• _Short problem_
Quote the items below verbatim, starting at the line that contains "Click the EUR/TL currency pair code" and continuing through the last line of the items. Leave the pictures out.

• _Rows of pointing data_
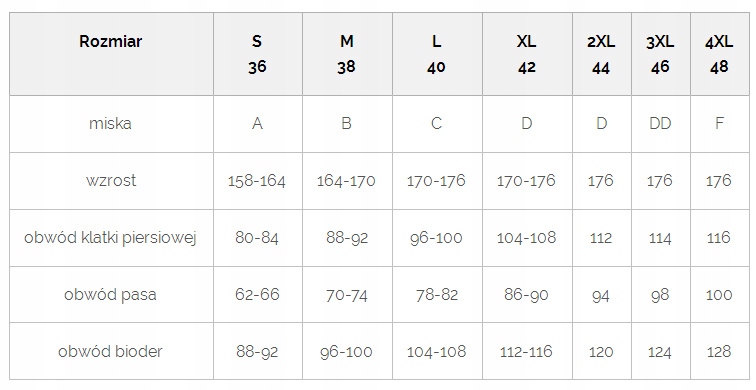Click the DD cup cell for 3XL
Viewport: 756px width, 390px height.
[661, 124]
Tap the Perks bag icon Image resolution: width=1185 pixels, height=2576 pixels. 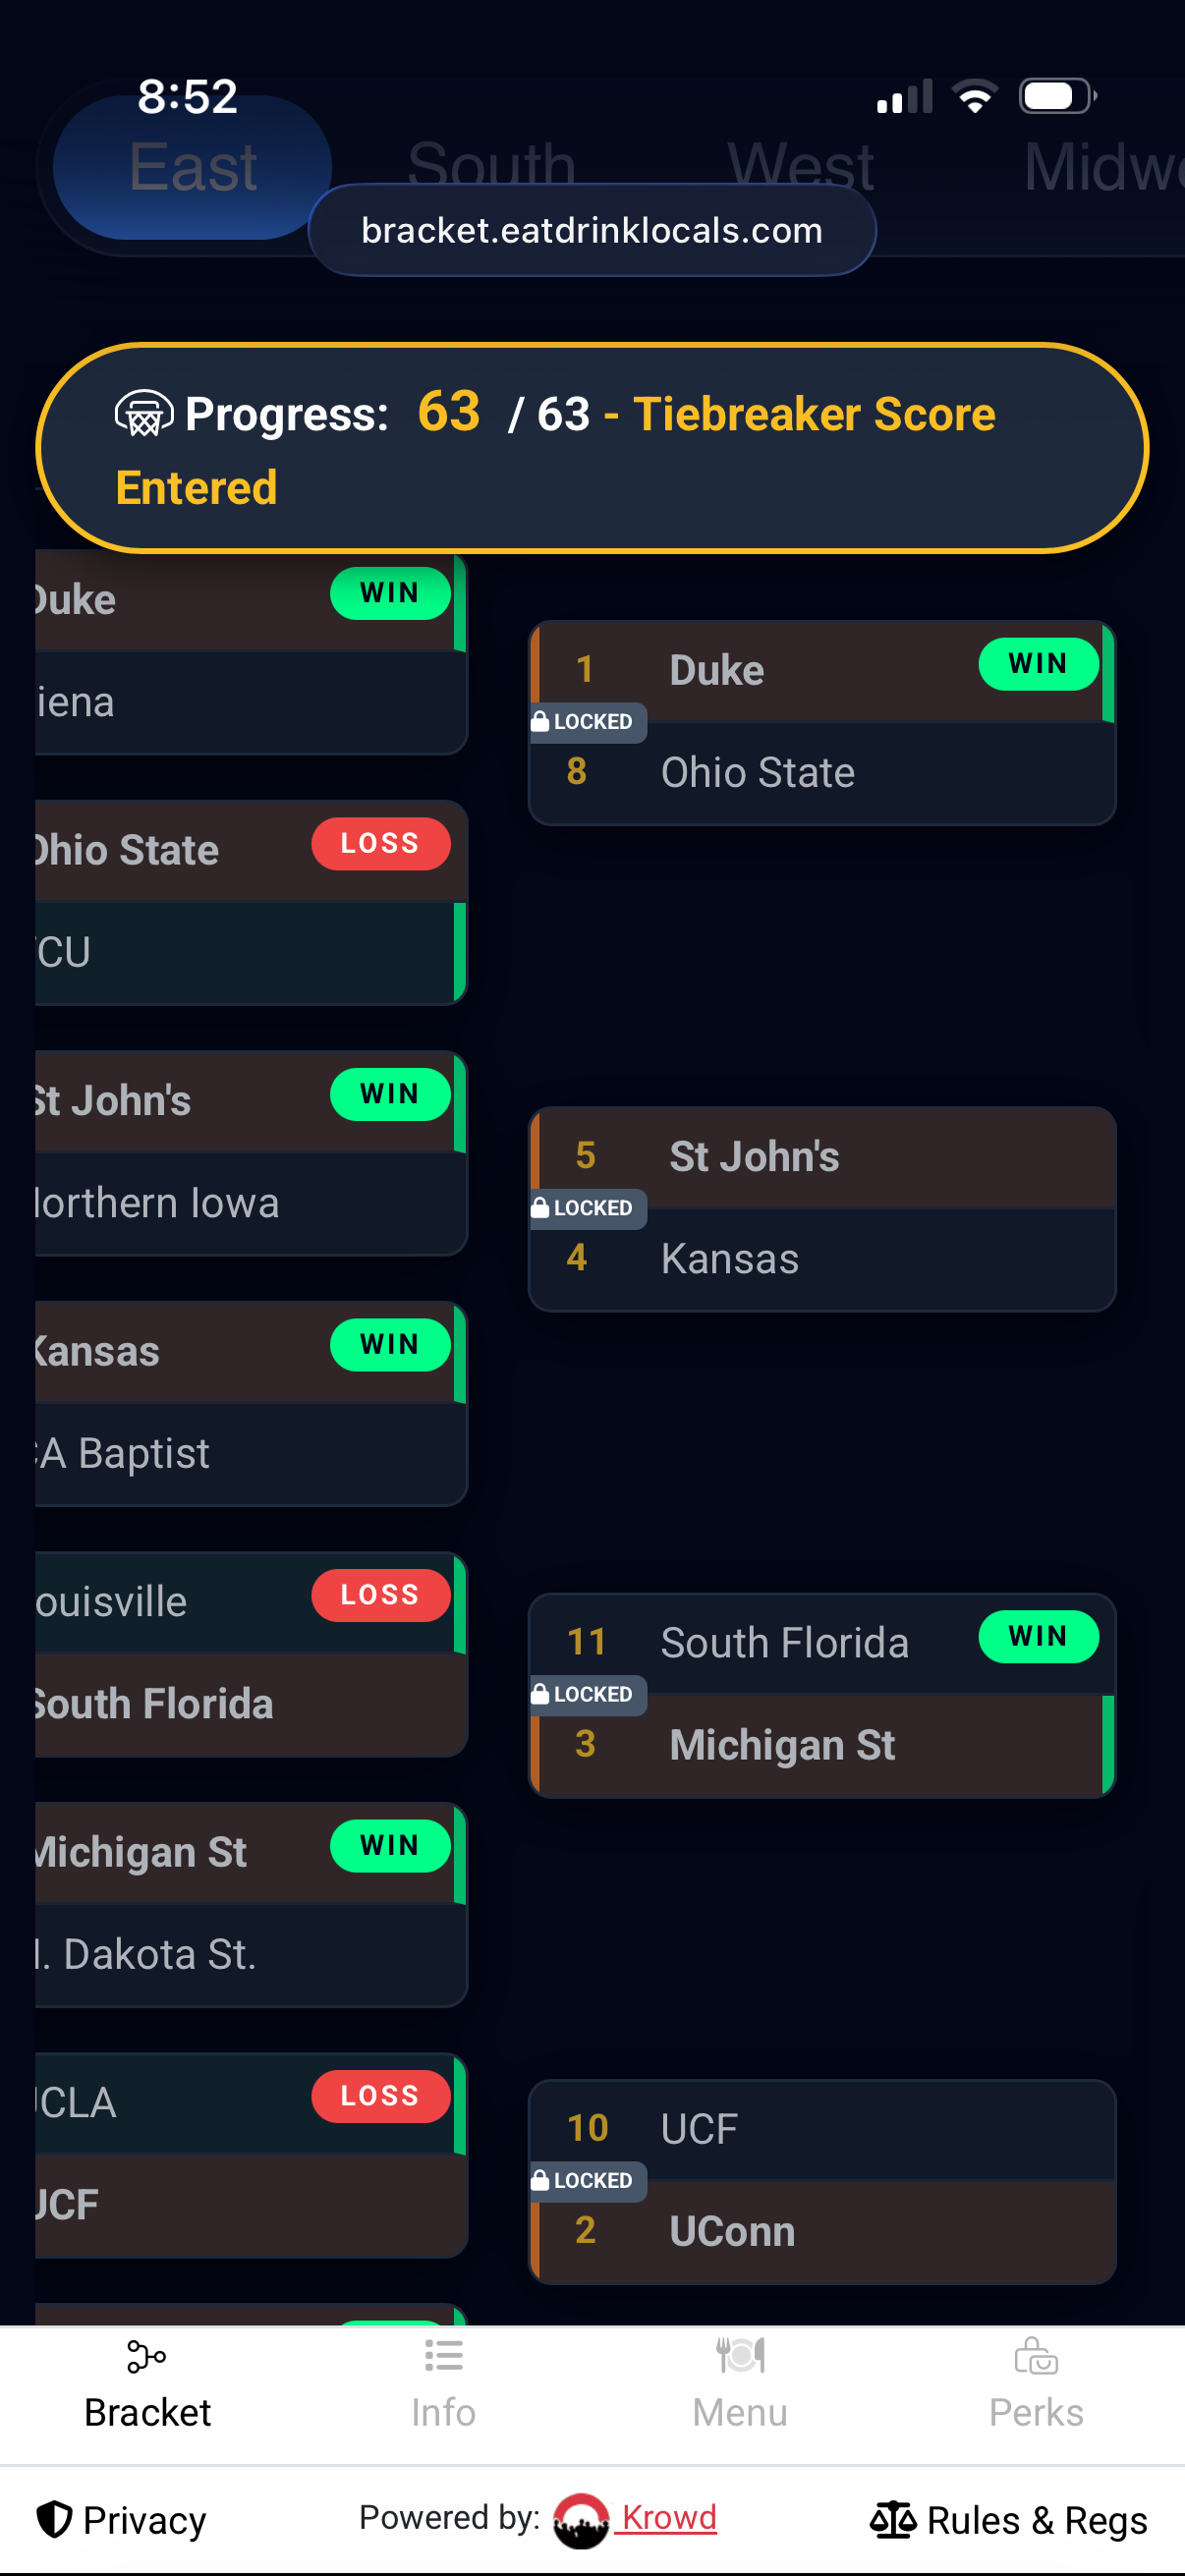(1036, 2356)
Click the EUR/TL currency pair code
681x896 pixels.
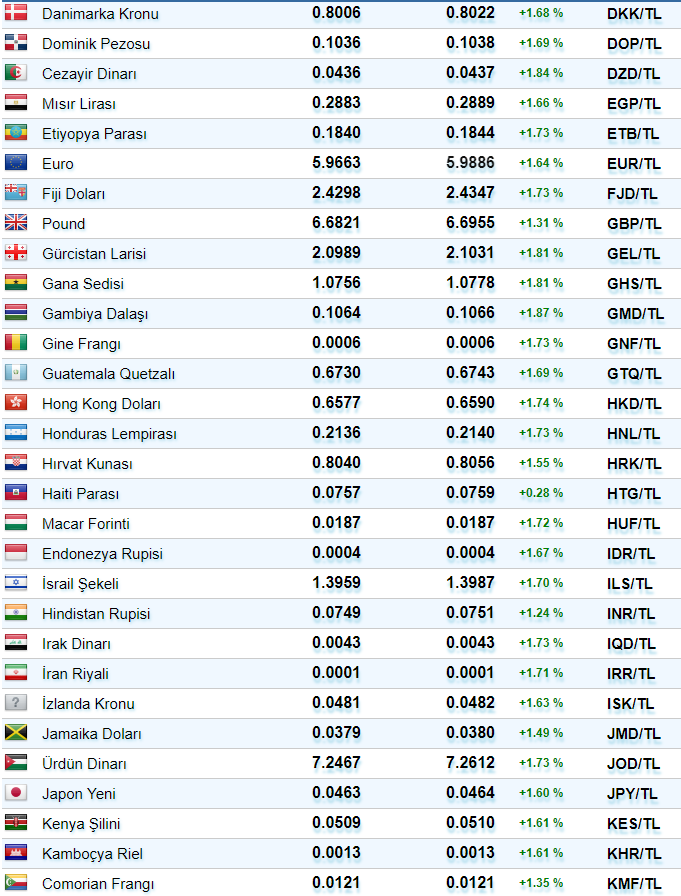633,164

• _Worked answer_
Click the EUR/TL currency pair code
681x896 pixels.
633,164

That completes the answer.